House GOP Cuts To Nutrition Assistance Equal To One Week Of Bush Tax Cuts For Millionaires

House Republicans, as part of their 2012 budget, have proposed dramatic cuts to food assistance programs, including cuts to the Special Supplemental Nutrition Program for Women, Infants, and Children (WIC) that would prevent hundreds of thousands of eligible women and their children from accessing the program. Late last month, the House Appropriations Committee approved more than $830 million in cuts to WIC and millions more in cuts to the Emergency Food Assistance Program and the Commodity Supplemental Food Program.

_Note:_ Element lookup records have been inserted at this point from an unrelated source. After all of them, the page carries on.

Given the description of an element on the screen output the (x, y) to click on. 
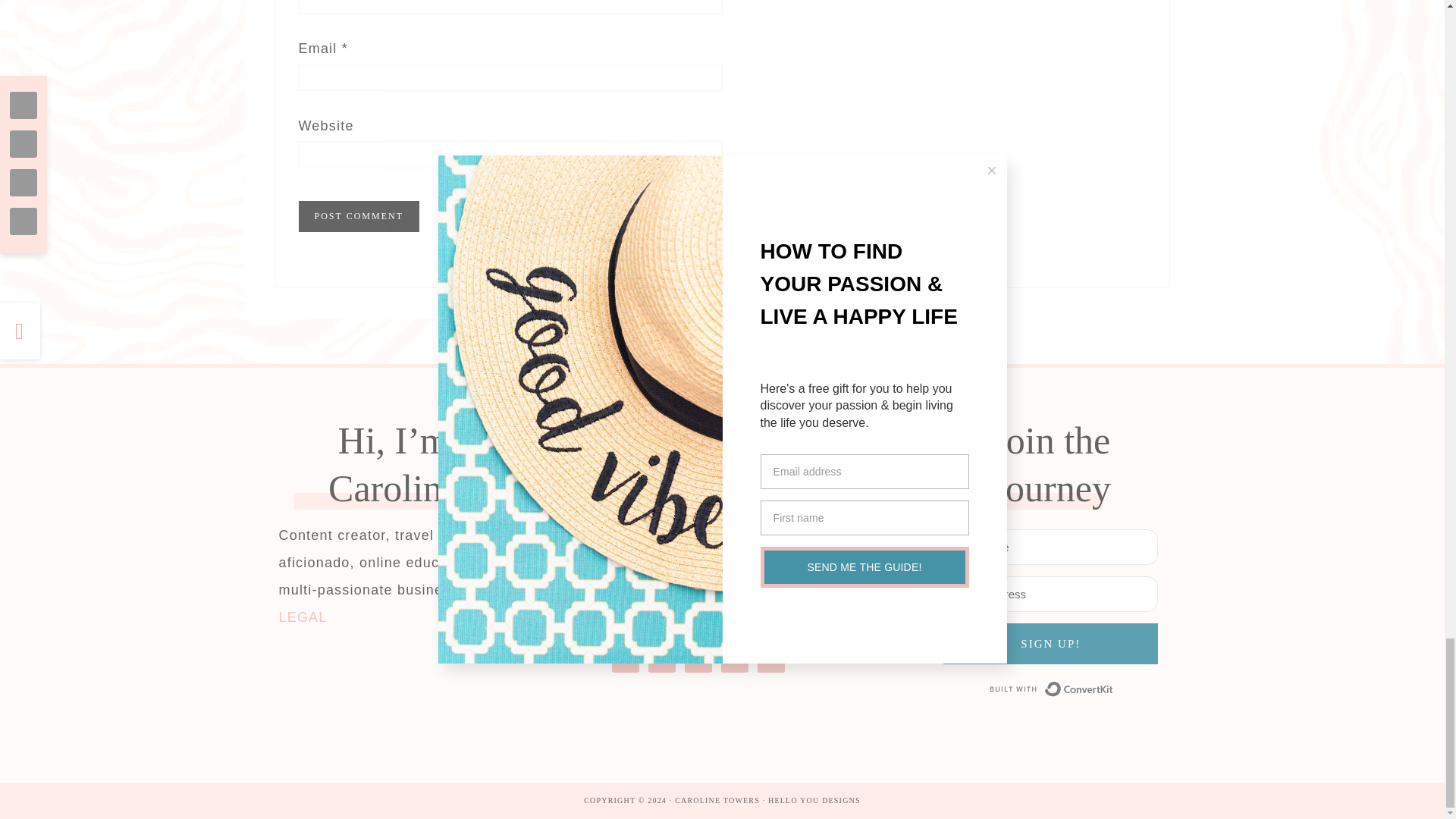
Post Comment (358, 215)
Given the description of an element on the screen output the (x, y) to click on. 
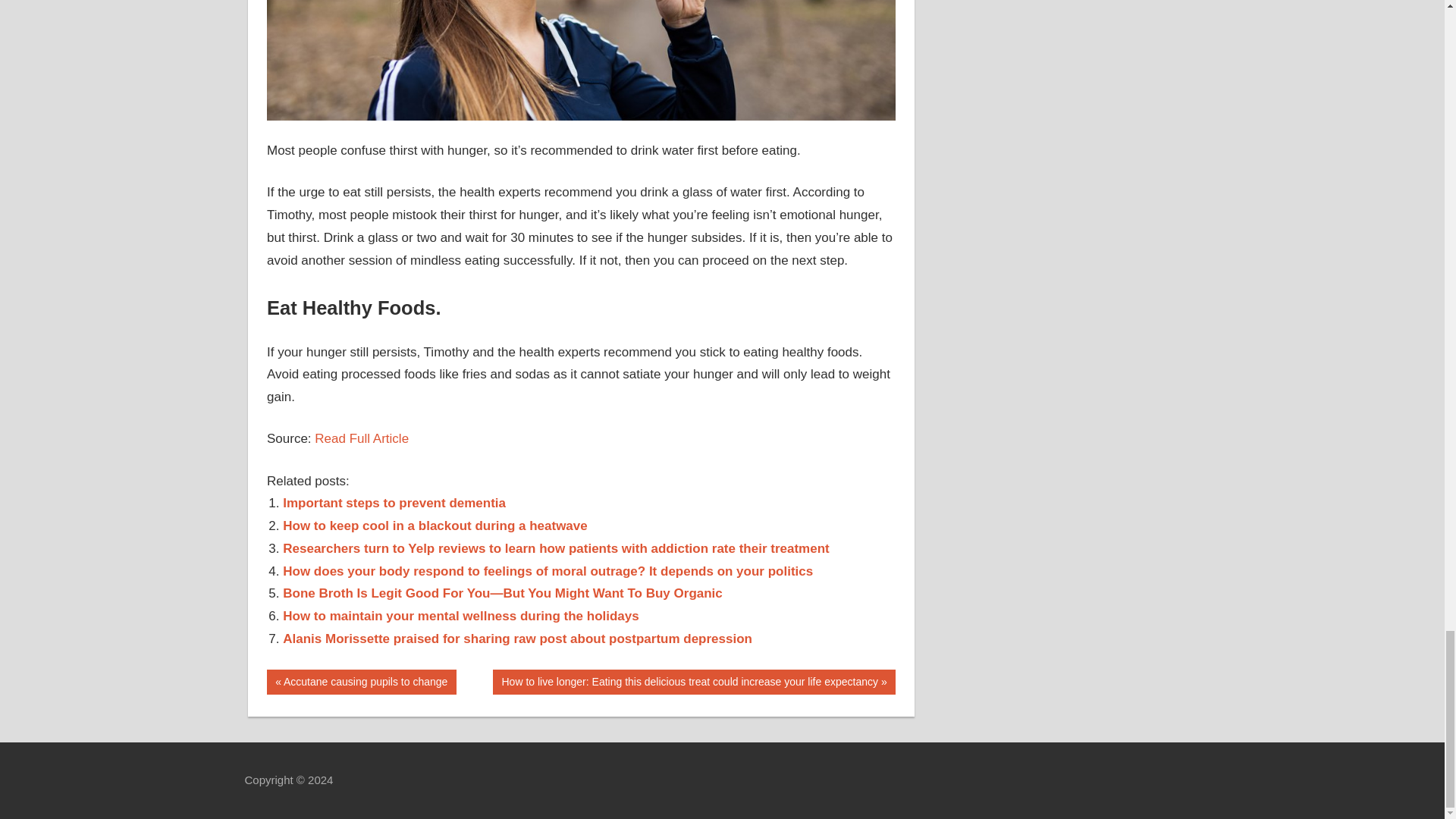
Important steps to prevent dementia (393, 503)
EATING (361, 681)
Important steps to prevent dementia (287, 679)
Read Full Article (393, 503)
How to keep cool in a blackout during a heatwave (361, 438)
Given the description of an element on the screen output the (x, y) to click on. 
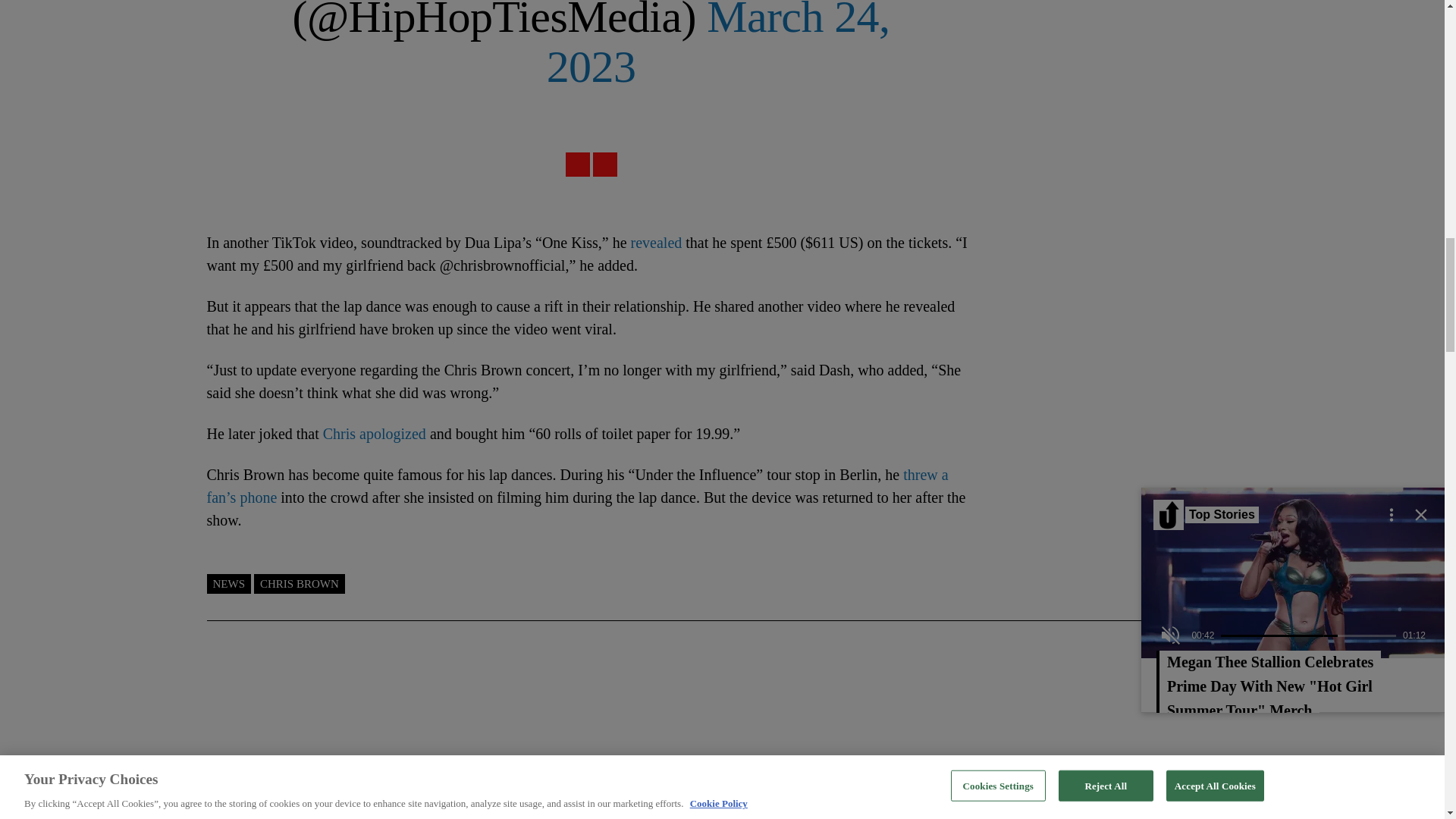
March 24, 2023 (718, 45)
NEWS (228, 583)
Chris apologized (374, 433)
revealed (656, 242)
Given the description of an element on the screen output the (x, y) to click on. 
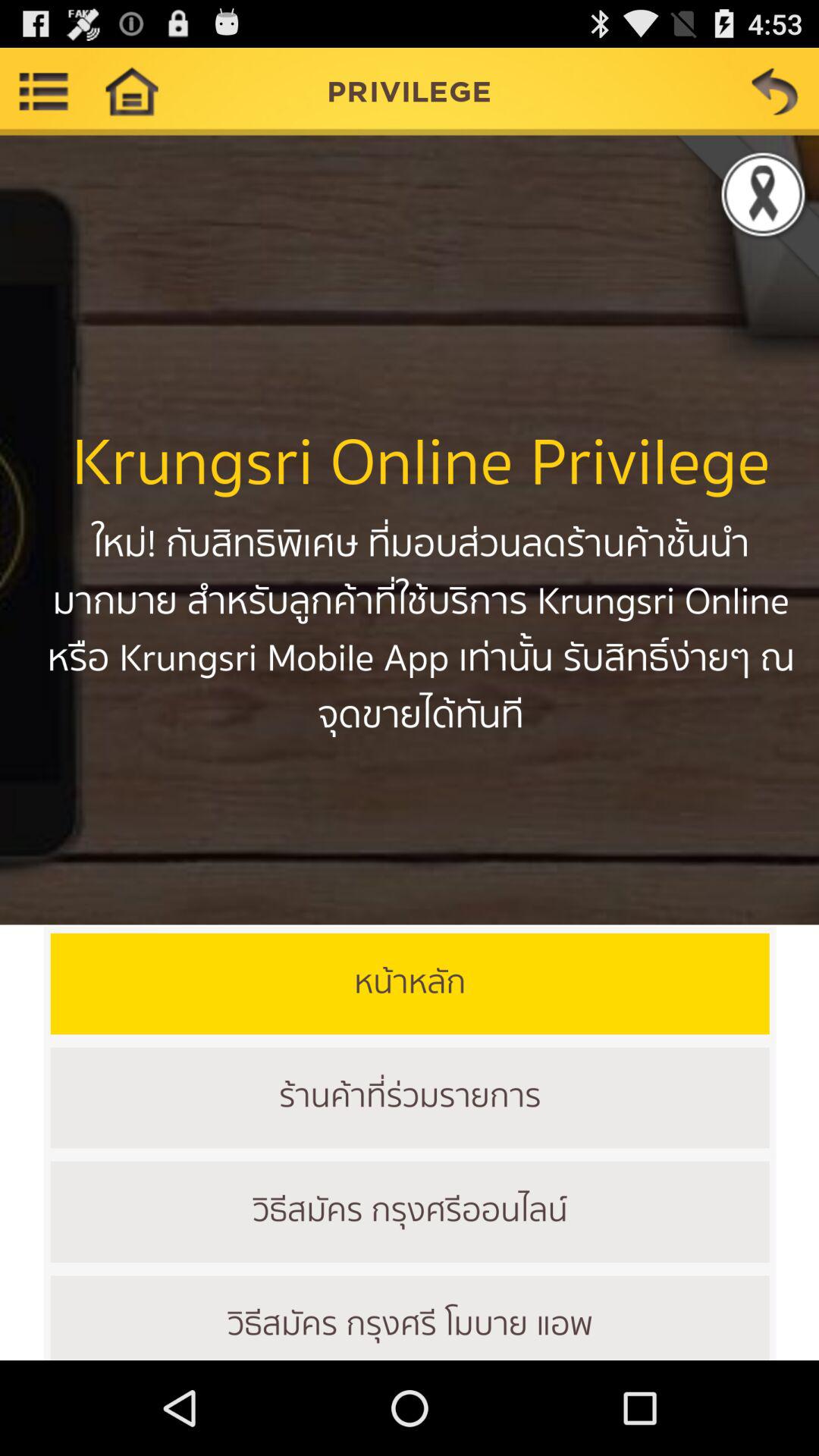
go to previous (775, 91)
Given the description of an element on the screen output the (x, y) to click on. 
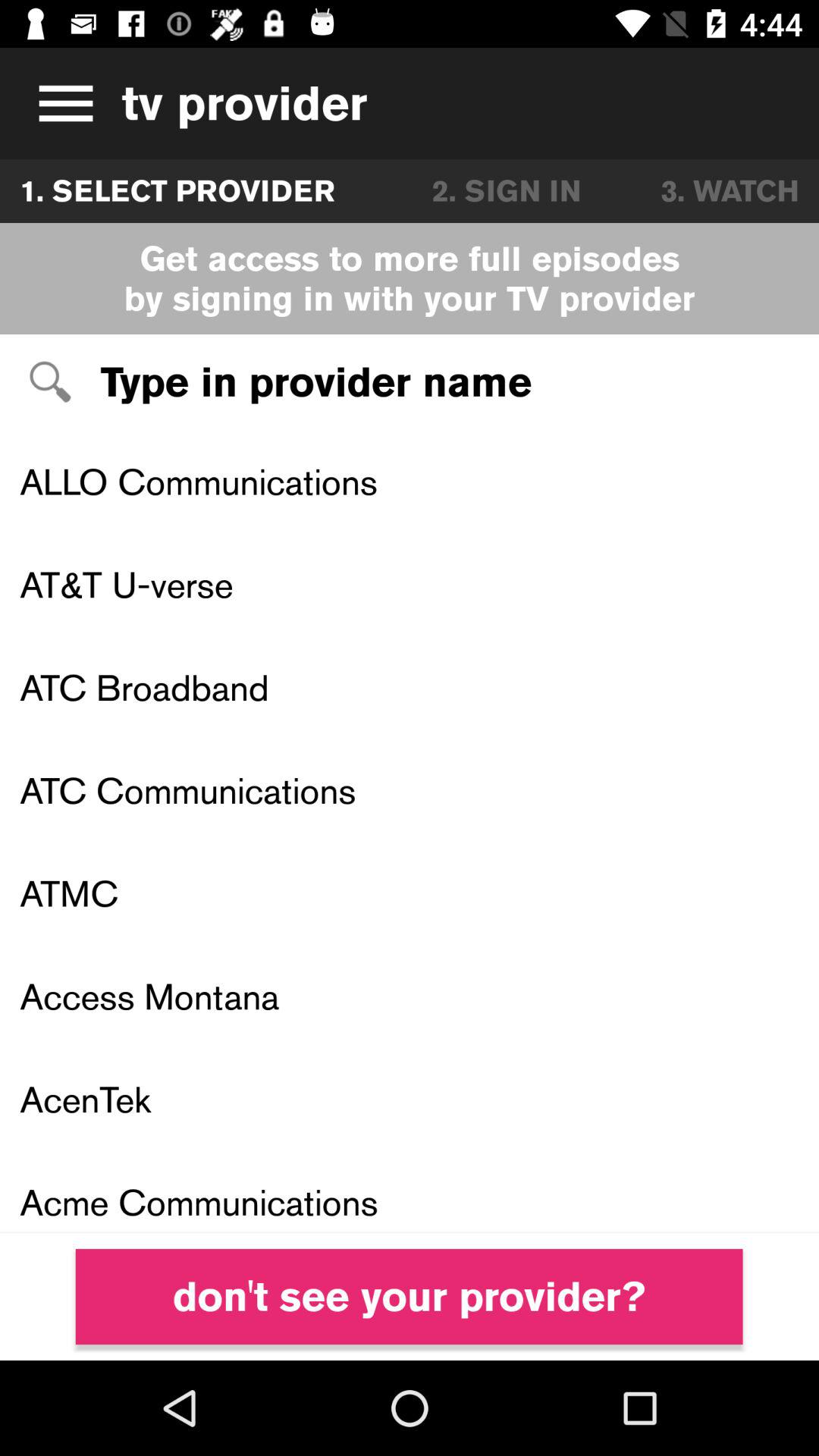
provider name text field (409, 381)
Given the description of an element on the screen output the (x, y) to click on. 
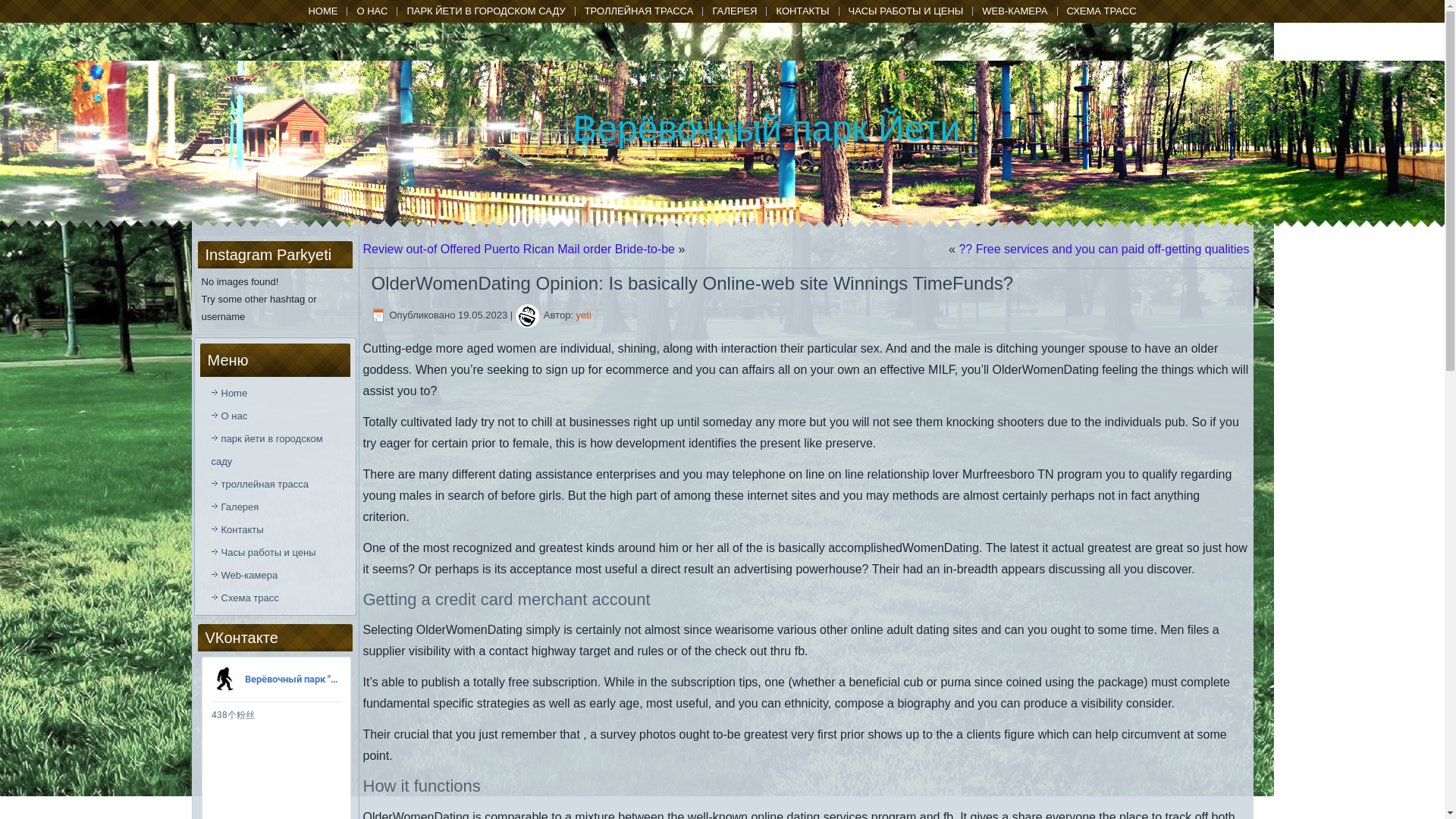
?? Free services and you can paid off-getting qualities (1103, 248)
HOME (322, 11)
Home (322, 11)
Review out-of Offered Puerto Rican Mail order Bride-to-be (518, 248)
Home (275, 393)
yeti (583, 315)
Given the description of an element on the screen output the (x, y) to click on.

To cut these programs with so many families still feeling the effects of the Great Recession is a travesty. But to do so after spending tens of billions of dollars to extend tax cuts for the richest 2 percent of Americans, as Republicans forced Congress to do back in December, is even worse. CAP’s Melissa Boteach and Seth Hanlon found that the cost of the GOP cut to WIC is equivalent to the cost of extending the Bush tax cuts for millionaires alone for just one week:

The deal struck last December to extend the tax cuts enacted under President George W. Bush gave the average millionaire a tax break of $139,199 for 2011, according to the Tax Policy Center, or nearly $2,700 per week. Given that about 321,000 households reported incomes of more than $1 million in the most recent year for which there are data from the Internal Revenue Service, that means the Bush tax cuts provide millionaires with about $860 million in tax breaks every week—more than enough to stave off the $833 million in proposed cuts to WIC.

Economists have estimated that every dollar invested in WIC “saves between $1.77 and $3.13 in health care costs in the first 60 days after an infant’s birth by reducing the instance of low-birth-weight babies and improving child immunization rates.”

The Hill reported today that Rep. Rosa DeLauro (D-CT) convinced GOP appropriators to reinstate $147 million of their $833 million in cuts to WIC, but she is not optimistic that the money will ultimately be approved on the House floor. “I don’t think [the Republicans] will let it stand. I think they will attack it on the floor,” DeLauro said.